Noise

Watching comedian Steve Hughes at the Comedy Festival, I heard him say something I’ve so often thought myself that I wanted to scream out my agreement.

“You have your music videos,” he said, “made by some corporate big shot, with sluts and idiots selling softcore porn to your children, and you tell me my music is offensive”.

Lady Gaga film clip 'Alejandro'

I’ve heard a lot about heavy metal that isn’t kind. That it’s stupid sounds for stupid people. That the vocalists sound like the Cookie Monster. That it isn’t music, it’s noise. When apparently, some flamboyantly-named disc jockey pressing the ‘play’ button on a bunch of sounds manufactured by a computer is music.

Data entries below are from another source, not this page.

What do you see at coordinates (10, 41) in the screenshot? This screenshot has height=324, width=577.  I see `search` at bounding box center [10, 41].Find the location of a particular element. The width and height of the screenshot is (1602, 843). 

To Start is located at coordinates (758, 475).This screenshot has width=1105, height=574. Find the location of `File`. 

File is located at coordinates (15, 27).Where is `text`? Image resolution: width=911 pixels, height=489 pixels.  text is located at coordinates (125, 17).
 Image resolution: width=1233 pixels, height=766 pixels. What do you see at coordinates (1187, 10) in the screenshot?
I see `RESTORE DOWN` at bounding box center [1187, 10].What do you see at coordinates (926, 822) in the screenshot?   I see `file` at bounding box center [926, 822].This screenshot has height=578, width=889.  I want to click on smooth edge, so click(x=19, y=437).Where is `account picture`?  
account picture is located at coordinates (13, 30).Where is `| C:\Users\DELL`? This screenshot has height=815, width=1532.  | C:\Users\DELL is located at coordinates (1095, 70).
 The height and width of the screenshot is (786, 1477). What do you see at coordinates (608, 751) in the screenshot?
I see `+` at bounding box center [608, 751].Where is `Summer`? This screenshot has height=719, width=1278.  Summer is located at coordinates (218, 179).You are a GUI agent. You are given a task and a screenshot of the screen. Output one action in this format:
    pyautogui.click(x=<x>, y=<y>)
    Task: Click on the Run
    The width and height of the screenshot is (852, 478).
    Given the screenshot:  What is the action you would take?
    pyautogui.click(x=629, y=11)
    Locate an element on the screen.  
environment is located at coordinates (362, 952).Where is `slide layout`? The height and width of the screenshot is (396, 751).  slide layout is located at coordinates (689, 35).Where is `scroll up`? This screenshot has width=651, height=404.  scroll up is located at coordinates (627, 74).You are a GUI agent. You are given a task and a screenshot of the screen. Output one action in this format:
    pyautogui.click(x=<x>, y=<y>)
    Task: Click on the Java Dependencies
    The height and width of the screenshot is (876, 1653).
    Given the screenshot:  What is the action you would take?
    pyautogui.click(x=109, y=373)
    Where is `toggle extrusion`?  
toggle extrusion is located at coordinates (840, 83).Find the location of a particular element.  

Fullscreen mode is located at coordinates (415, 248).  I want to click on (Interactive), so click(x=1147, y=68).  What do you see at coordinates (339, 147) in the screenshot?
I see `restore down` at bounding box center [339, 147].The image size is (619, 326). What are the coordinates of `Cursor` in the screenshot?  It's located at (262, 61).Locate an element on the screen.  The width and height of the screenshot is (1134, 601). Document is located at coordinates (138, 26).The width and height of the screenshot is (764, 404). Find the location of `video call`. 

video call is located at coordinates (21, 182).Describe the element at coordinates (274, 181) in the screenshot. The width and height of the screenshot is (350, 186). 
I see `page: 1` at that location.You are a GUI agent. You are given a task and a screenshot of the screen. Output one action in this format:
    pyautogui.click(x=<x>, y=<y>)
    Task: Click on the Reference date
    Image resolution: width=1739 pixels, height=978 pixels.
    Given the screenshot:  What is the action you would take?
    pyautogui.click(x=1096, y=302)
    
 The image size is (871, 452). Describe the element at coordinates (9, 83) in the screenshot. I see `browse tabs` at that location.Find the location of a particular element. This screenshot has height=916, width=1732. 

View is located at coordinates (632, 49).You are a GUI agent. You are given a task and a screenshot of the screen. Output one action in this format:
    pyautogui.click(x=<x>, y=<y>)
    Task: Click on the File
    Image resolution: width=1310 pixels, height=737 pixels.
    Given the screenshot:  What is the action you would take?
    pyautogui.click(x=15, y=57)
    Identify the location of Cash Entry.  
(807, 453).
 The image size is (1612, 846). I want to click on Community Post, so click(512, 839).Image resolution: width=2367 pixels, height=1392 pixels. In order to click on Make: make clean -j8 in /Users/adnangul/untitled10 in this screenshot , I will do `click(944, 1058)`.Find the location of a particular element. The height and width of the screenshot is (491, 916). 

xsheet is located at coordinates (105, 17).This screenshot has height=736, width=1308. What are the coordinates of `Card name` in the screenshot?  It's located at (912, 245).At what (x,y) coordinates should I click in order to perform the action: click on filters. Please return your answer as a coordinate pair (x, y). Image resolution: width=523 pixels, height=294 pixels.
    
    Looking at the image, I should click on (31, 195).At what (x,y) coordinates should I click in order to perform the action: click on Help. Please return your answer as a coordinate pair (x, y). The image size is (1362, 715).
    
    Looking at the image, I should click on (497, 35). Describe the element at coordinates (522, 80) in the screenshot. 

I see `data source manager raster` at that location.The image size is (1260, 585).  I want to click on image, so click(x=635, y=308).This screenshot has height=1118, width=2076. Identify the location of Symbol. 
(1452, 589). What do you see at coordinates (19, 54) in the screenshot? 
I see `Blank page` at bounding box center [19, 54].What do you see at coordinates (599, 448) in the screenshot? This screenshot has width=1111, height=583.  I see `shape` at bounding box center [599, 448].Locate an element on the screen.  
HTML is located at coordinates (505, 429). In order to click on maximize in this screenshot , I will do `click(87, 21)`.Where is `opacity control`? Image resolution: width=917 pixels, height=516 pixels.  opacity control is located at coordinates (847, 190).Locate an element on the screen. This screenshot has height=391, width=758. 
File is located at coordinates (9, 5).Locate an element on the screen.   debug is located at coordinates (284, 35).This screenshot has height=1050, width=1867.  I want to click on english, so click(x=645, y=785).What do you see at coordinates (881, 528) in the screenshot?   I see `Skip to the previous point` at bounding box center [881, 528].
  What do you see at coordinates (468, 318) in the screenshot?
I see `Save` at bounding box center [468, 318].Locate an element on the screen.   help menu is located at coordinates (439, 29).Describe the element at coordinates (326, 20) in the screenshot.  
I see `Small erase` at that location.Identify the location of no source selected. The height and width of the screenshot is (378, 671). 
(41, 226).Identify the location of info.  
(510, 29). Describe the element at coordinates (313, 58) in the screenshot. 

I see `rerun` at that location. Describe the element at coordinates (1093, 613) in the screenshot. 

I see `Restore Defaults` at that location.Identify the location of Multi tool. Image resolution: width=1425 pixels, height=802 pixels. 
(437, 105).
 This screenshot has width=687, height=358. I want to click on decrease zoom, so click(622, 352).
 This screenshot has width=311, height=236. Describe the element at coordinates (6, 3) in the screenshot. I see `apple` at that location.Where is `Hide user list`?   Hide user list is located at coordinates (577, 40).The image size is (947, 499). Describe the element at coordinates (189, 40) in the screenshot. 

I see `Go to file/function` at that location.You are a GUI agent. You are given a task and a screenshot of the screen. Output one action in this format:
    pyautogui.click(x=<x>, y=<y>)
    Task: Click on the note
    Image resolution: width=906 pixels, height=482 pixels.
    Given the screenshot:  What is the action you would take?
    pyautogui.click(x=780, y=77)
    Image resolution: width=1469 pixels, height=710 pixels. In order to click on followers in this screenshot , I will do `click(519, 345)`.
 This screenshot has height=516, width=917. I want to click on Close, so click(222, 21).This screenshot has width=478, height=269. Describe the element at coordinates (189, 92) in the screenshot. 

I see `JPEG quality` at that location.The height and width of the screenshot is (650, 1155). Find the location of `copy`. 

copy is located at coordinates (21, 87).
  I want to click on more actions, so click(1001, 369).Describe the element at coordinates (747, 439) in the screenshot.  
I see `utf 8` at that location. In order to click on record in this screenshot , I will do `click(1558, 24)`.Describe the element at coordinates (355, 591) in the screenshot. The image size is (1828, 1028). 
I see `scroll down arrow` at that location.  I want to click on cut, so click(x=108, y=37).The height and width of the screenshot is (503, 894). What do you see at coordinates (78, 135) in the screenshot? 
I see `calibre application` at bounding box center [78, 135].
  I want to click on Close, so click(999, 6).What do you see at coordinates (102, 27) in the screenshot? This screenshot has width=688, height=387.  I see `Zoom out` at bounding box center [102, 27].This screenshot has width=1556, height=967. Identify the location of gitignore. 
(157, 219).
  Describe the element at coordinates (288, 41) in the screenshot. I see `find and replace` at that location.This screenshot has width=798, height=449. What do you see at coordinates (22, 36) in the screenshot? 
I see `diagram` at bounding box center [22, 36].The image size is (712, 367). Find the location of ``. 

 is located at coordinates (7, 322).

I went to see Melbourne heavy metal outfit Be’lakor recently, and was amazed by their talent. The lead singer, instead of customary flowing locks to headbang with, was sporting a cleanly cropped ‘do. When I remarked on the hairstyle, I was told that he had to keep it short because during the day, he was a lawyer.

Be'lakor

Stupid people indeed.

Before I knew heavy metal existed, I used to get my inappropriate-music kicks from Eminem. Once when I was about ten or eleven, my mother heard my older sister and I discussing the lyrics to Stan. Wanting to protect me from such obscenities, she took my Eminem cassette out of my room and taped over it with the first Savage Garden album. I was heartbroken – and it didn’t stop me from enjoying offensive music.

I know mum had good intentions when she took away my beloved Eminem tape. But I know that, if asked whether I would let my children listen to heavy metal, I would say yes. Instead of harming my innocent mind, I’ve actually found heavy metal to be cathartic as well as uplifting.

Neige and Audrey Sylvain from Amesoeurs

But, some might ask, what if my child wants something else? What if they want to listen to the pop stars, the manufactured sounds, the softcore pornography video clips of their day?

Then I’ll say, sit down. Listen. And if Cannibal Corpse’s Hammer Smashed Face doesn’t make you want to pump your fists, if Amesoeurs’ Bonheur Amputé doesn’t scream into your soul, if Slayer’s Raining Blood doesn’t send shivers down your spine and if Metallica’s Nothing Else Matters doesn’t make you fall in love, then I’ll be the very first person to buy you whatever music makes those feelings come alive for you.

Because in the end, finding the music you love is the greatest gift of all.